Because of tremendous variation in anatomy, floral morphology, and breeding systems as well as its worldwide distribution covering very different environments, the Oleeae tribe (Oleaceae) presents a very interesting biological model to study plant diversification and molecular evolution patterns. However, without a robust phylogenetic framework, our understanding of the mechanisms, which led to this diversification, is still too limited to accurately describe the evolutionary and biogeographic history of this tribe. Reconstruction of the evolutionary history of the Oleeae tribe and the phylogenetic relationships between its species were thus at the core of this work. This was notably addressed by applying a genome skimming strategy in order to assembly complete plastid genomes (mean size _{155’000 bp) and nearly complete nuclear ribosomal DNA (ETS, 18S, ITS1 , 5.8S, ITS2 , and 26S) (mean size} 7’000 bp) of 74 taxa encompassing all 18 recognized genera of Oleeae.
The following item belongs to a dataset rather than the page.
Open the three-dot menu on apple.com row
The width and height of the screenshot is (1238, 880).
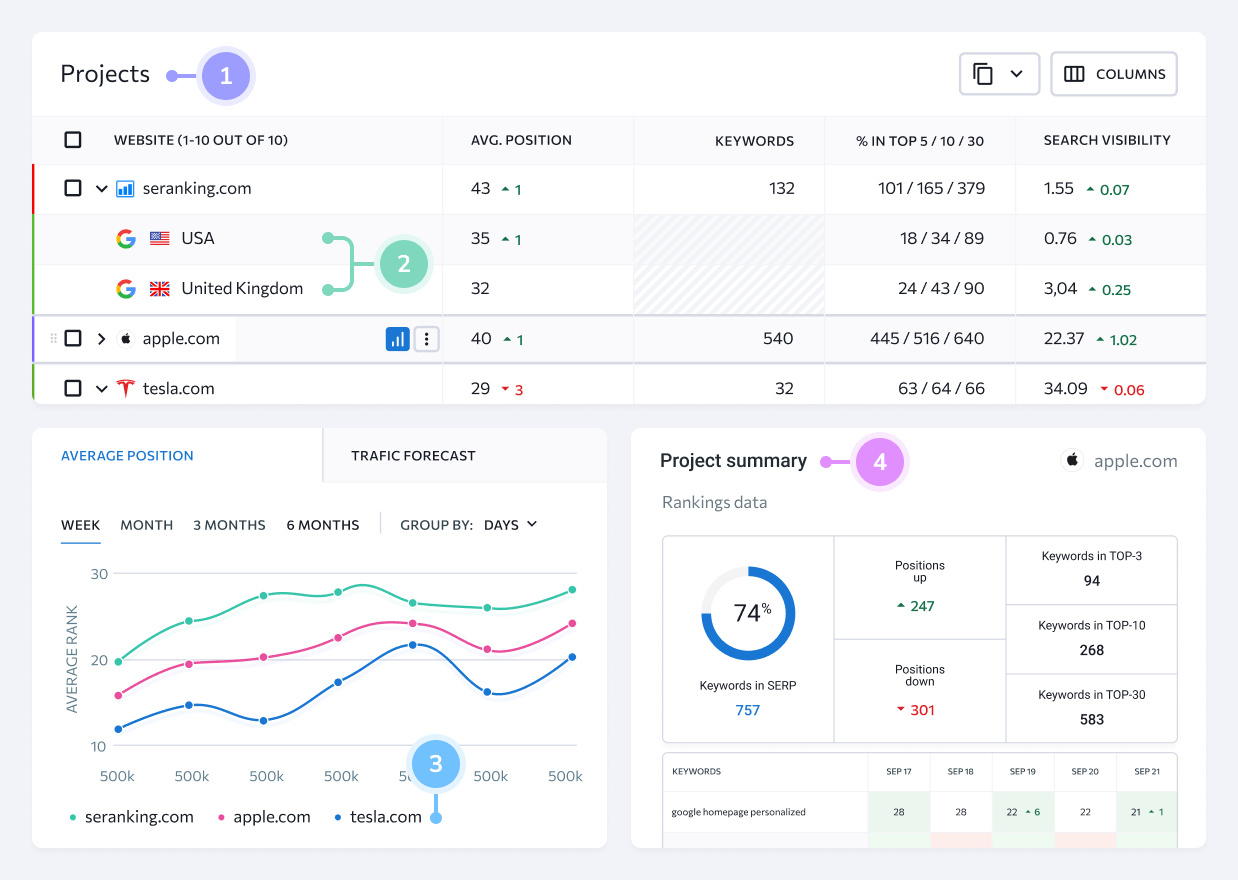(426, 338)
This work has led to significant progress in resolving the phylogenetic relationships within the tribe at different taxonomic levels. We demonstrated that the use of a shotgun approach is a highly suitable method to generate complete plastomes (ptDNA) and nuclear ribosomal DNA (nrDNA), even on herbarium sample. We showed the high suitability of the complete plastid genome for constructing a robust and high-resolution phylogeny of the Oleeae tribe and provided new insights into the biogeographic history and the evolution of it breeding system. We also demonstrated that nuclear ribosomal DNA structure appears to be influenced by climatic factors. This latter lie in line with the predictions of the thermostability hypothesis and suggest that this topic needs to be looked into more in detail for better mechanistic understanding of genome evolution.